This invention relates to wireless communication systems, and in particular to Wireless Personal Area Network (WPAN) and BLUETOOTH communication systems.
BLUETOOTH communication systems provide pervasive connectivity, especially between portable devices like mobile phones, laptop computers, personal digital assistants (PDAs), and other nomadic devices. A BLUETOOTH system, or piconet, typically uses frequency hopping (FH), with an air interface between devices that is organized as a succession of time slots that can include data packets. As long as the system devices hop in synchrony and with the same phase, they simultaneously use the same channel and thus stay in contact with each other. BLUETOOTH communication systems are currently specified by Version 4.0 of the Bluetooth Specification (30 Jun. 2010), which is promulgated by the Bluetooth Special Interest Group and can be found at www.bluetooth.com.
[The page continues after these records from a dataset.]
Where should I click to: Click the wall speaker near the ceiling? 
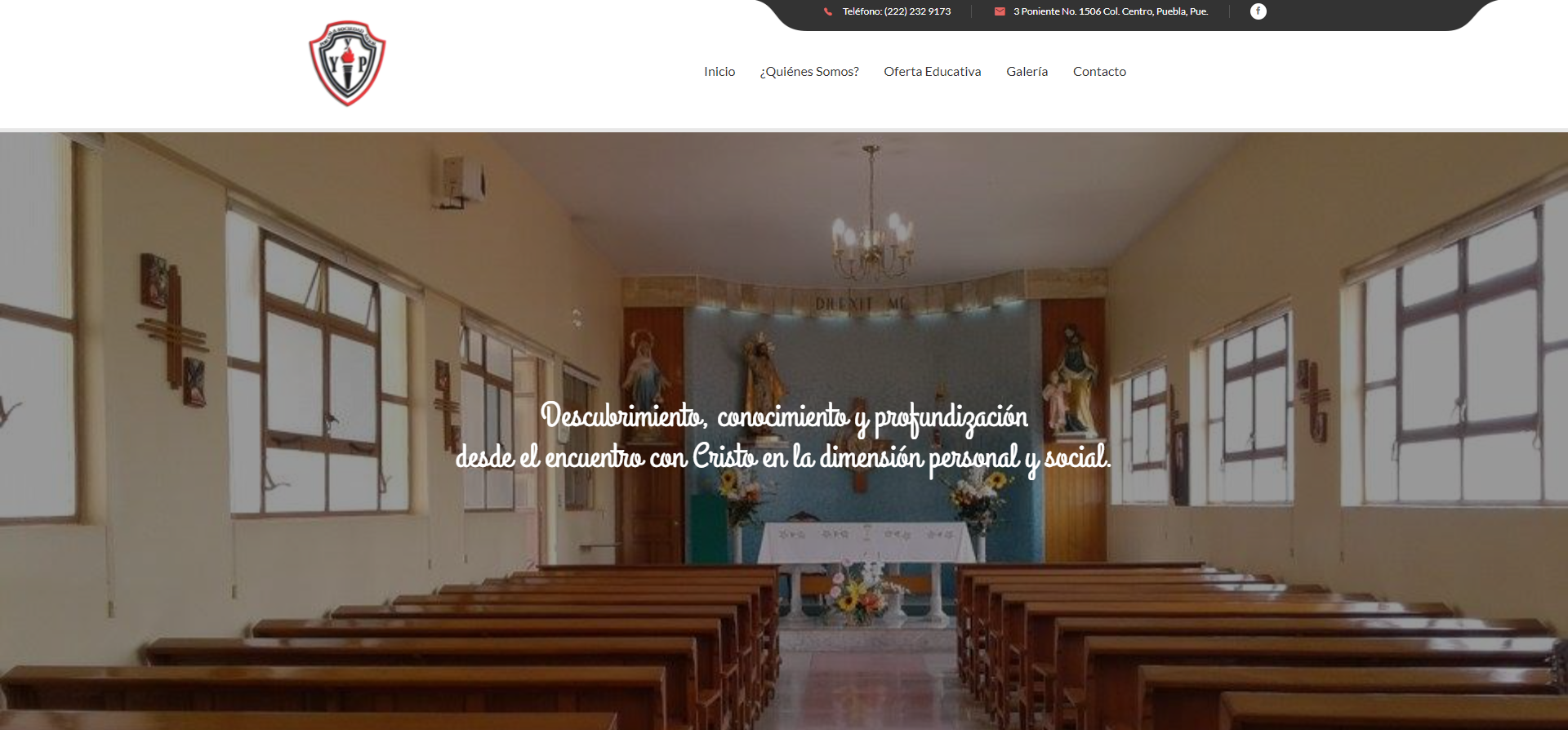point(461,181)
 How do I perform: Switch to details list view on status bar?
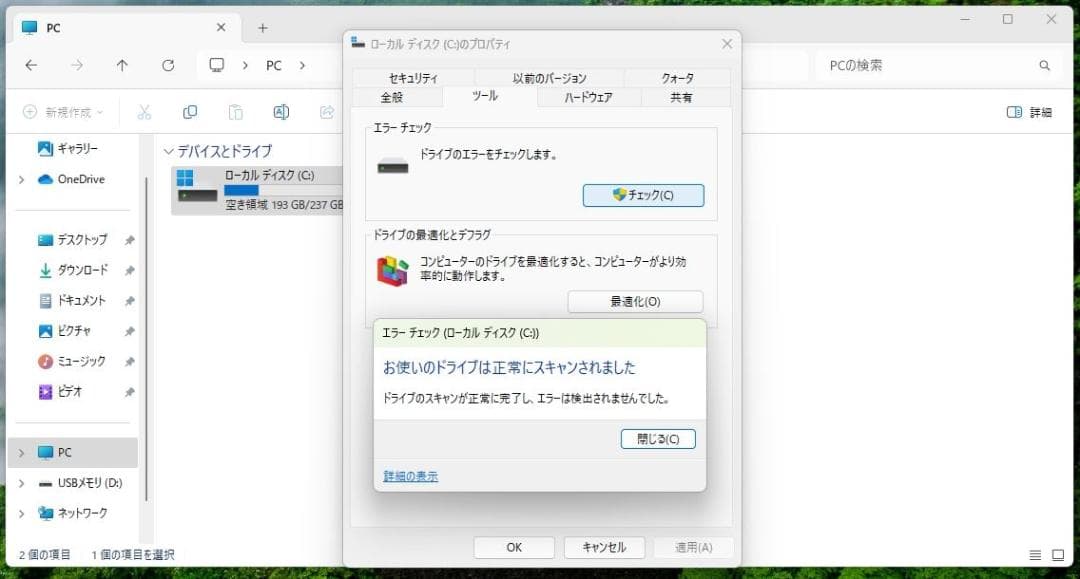click(1035, 554)
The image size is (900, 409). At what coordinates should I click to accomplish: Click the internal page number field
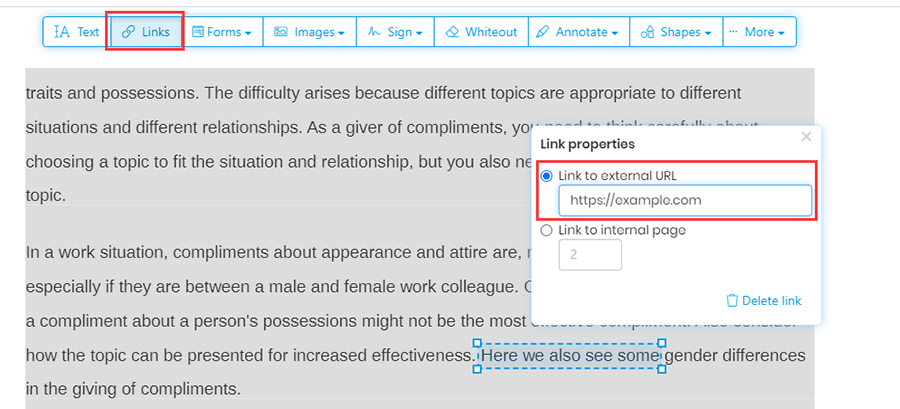tap(590, 255)
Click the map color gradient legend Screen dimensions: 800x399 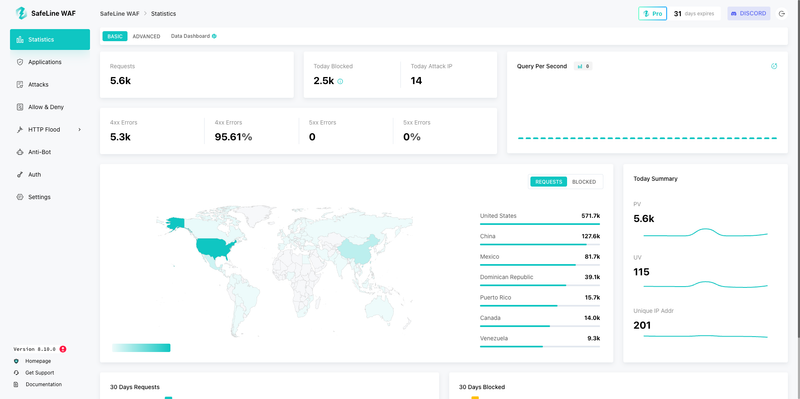pyautogui.click(x=141, y=348)
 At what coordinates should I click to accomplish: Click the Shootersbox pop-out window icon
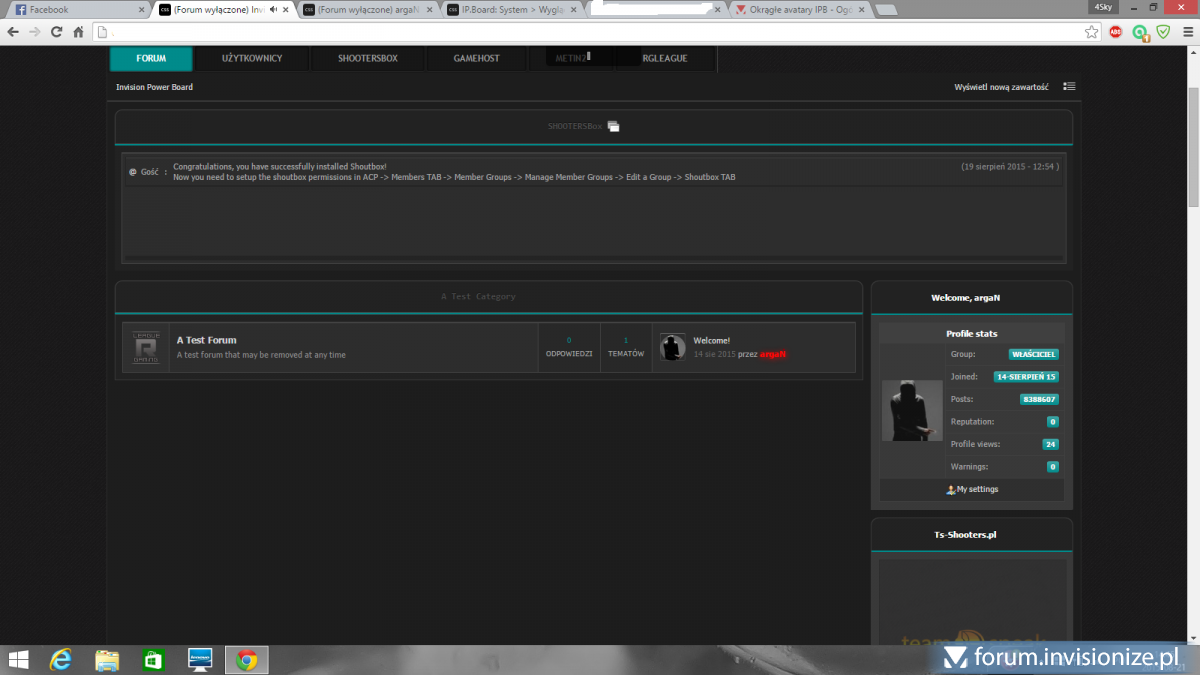click(x=613, y=126)
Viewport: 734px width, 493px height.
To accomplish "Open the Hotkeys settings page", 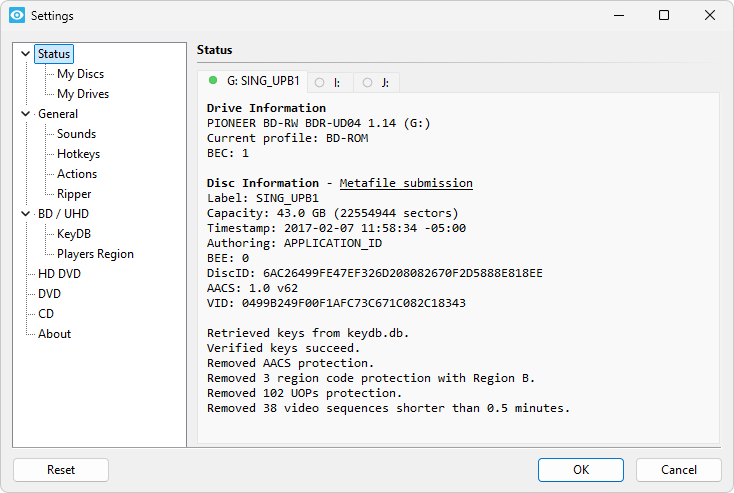I will tap(78, 154).
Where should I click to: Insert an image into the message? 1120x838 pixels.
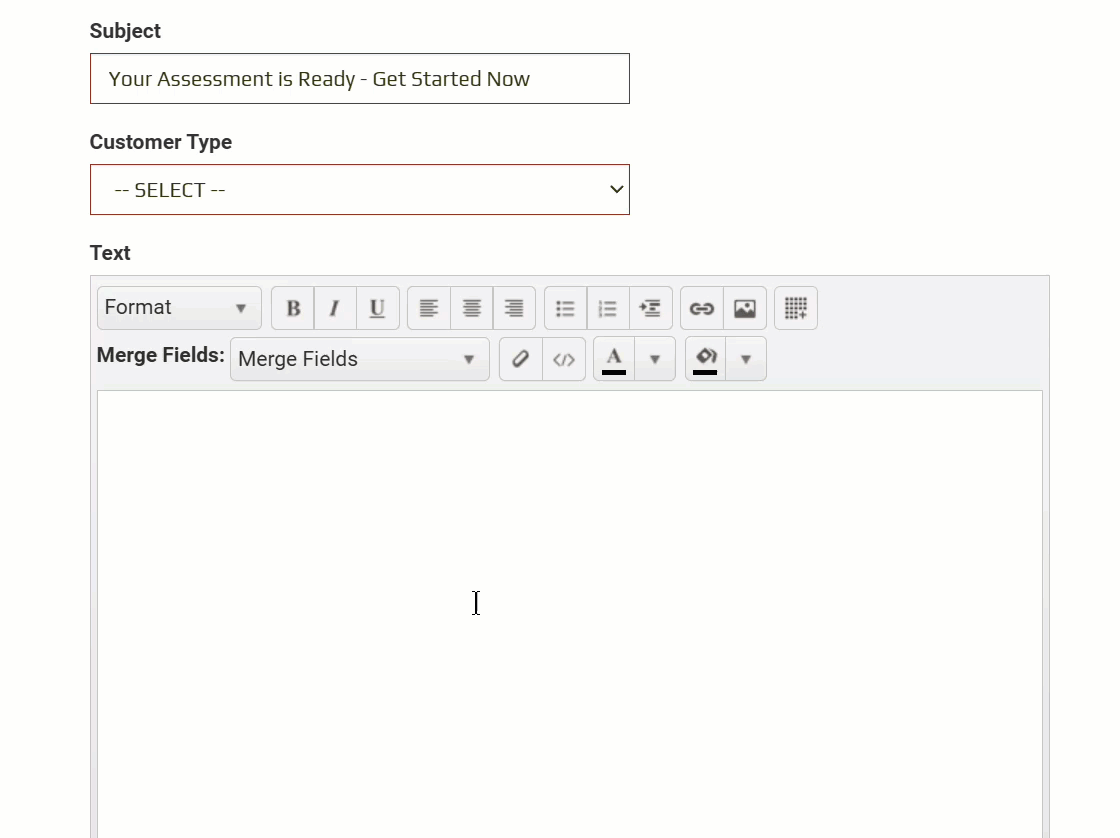(x=745, y=308)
Devices operating in a low-energy mode defined by the Specification use frequency division multiple access (FDMA) and time division multiple access (TDMA), with three of forty FDMA physical channels allocated as advertising channels. A TDMA-based polling scheme is used in which one device transmits a data packet at a predetermined time and a corresponding device responds with a packet after a predetermined interval. Devices that transmit advertising packets on the advertising channels can be called Advertisers, and devices that receive advertising on the advertising channels without intending to connect to the Advertiser can be called Scanners. At the start of an advertising event, the Advertiser transmits an advertising packet corresponding to an advertising event type. Depending on the type, a Scanner can transmit a request to the Advertiser on the same advertising channel, and the Advertiser can reply with a response on the same advertising channel. Advertising is described in, for example, Volume 1, Part A, Subsection 4.2.2.2 of the Bluetooth Specification.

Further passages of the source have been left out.